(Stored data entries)
□ □ □ □ □
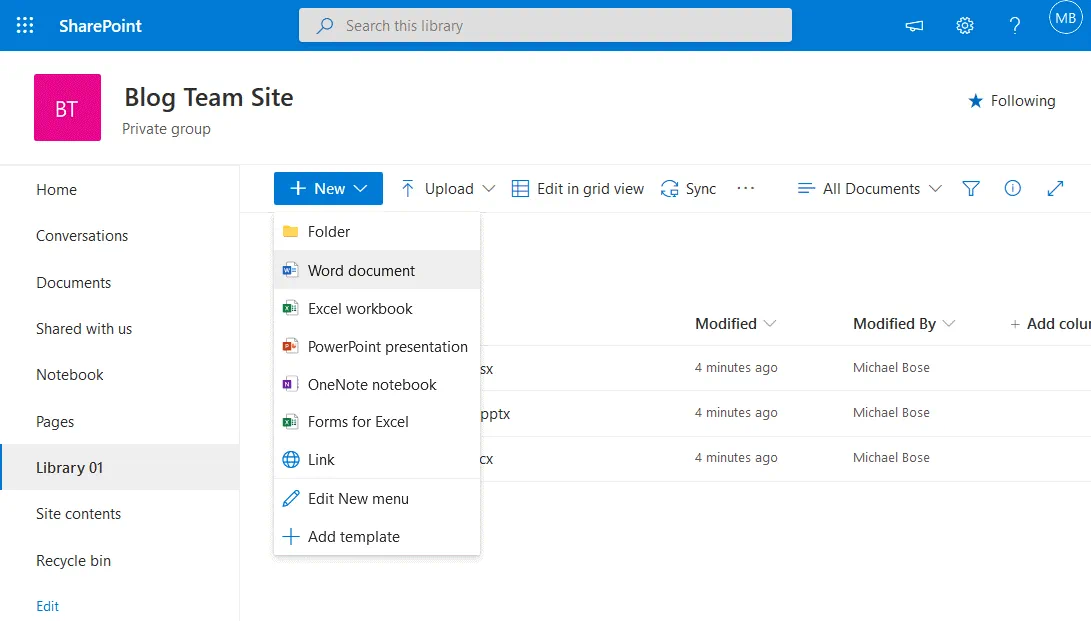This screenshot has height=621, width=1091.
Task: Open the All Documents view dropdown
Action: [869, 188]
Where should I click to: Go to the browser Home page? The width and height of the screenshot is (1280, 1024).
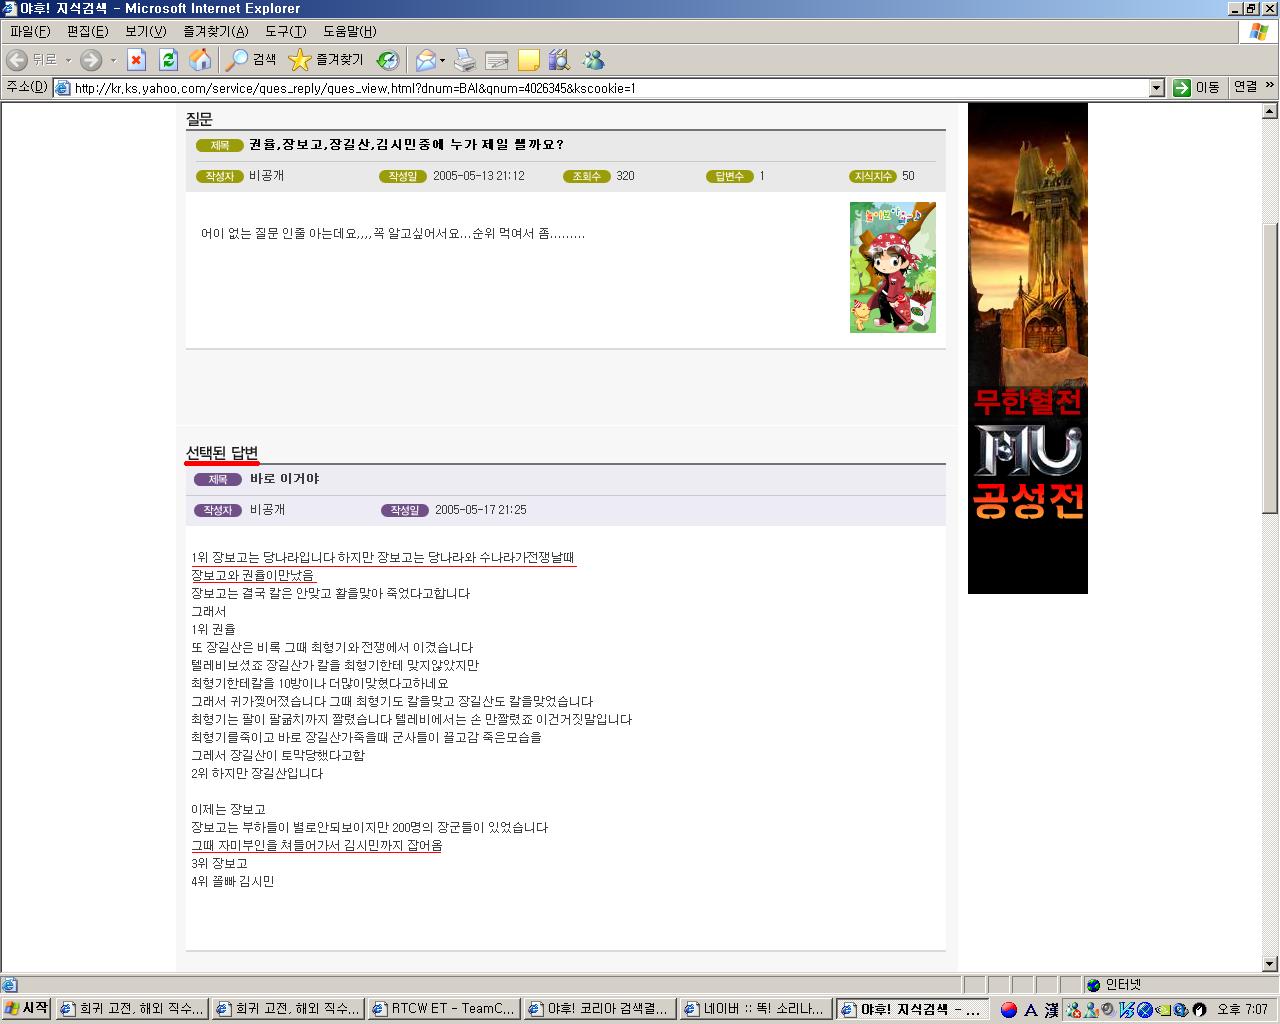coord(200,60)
□ □ □ □ □
--- What you are asked to do ---
Starting where a line contains "Where should I" and finishing at the last line above, set down every line exactly as it reads, with no pictures.

--- Answer area ---
Where should I click to: Go to the browser Home page? The width and height of the screenshot is (1280, 1024).
coord(200,60)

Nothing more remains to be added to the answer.